L’Association des Industries d’Haïti a dénoncé jeudi une aggravation « critique » de l’insécurité liée aux gangs, affirmant que l’économie nationale est désormais fortement paralysée, notamment dans la région métropolitaine de Port-au-Prince et dans les départements de l’Artibonite et du Centre.
Dans une note de presse, l’organisation patronale évoque le blocage des axes routiers, la rupture des circuits d’approvisionnement et l’arrêt de certaines productions stratégiques, notamment rizicoles dans l’Artibonite. L’accès à l’énergie est également perturbé, en particulier au niveau de Péligre.
Plusieurs entreprises, dont la Société du Rhum Barbancourt, La Couronne et Séjourné, affirment subir de graves perturbations, réduisant ou suspendant leurs activités. Des milliers d’emplois seraient menacés, alimentant une précarité croissante.
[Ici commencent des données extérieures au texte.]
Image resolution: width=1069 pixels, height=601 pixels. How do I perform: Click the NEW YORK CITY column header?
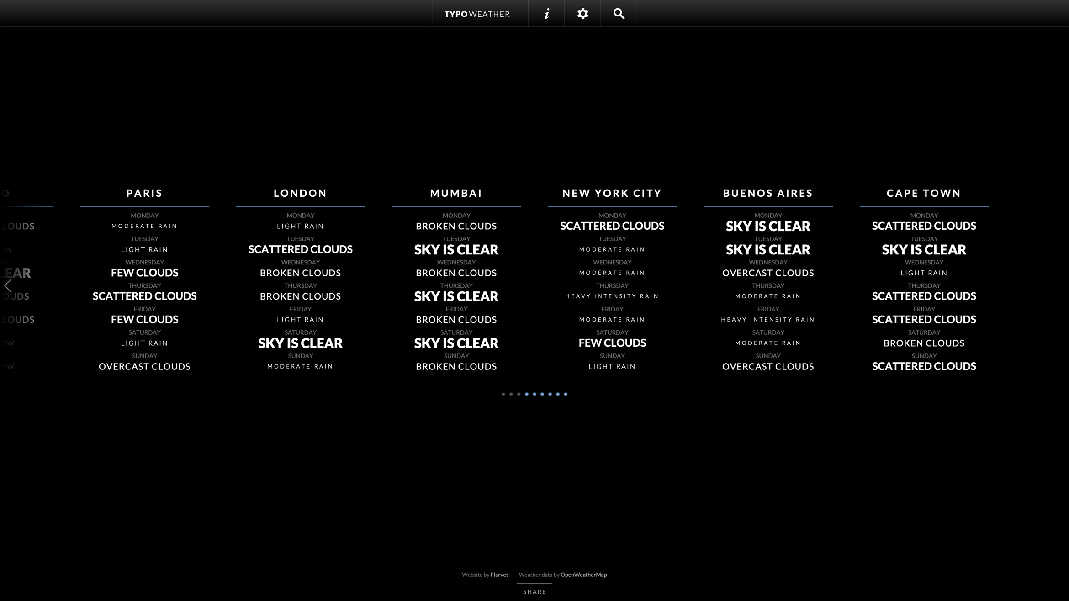point(612,193)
Au-delà de l’économie, l’ADIH estime que le tissu social se fragilise et juge irréaliste toute perspective de relance ou d’organisation d’élections crédibles à court terme sans amélioration sécuritaire.
L’association appelle les autorités à agir « sans délai » et exhorte les partenaires internationaux à renforcer leur soutien pour faire face à une crise qui menace, selon elle, l’économie et la démocratie haïtiennes.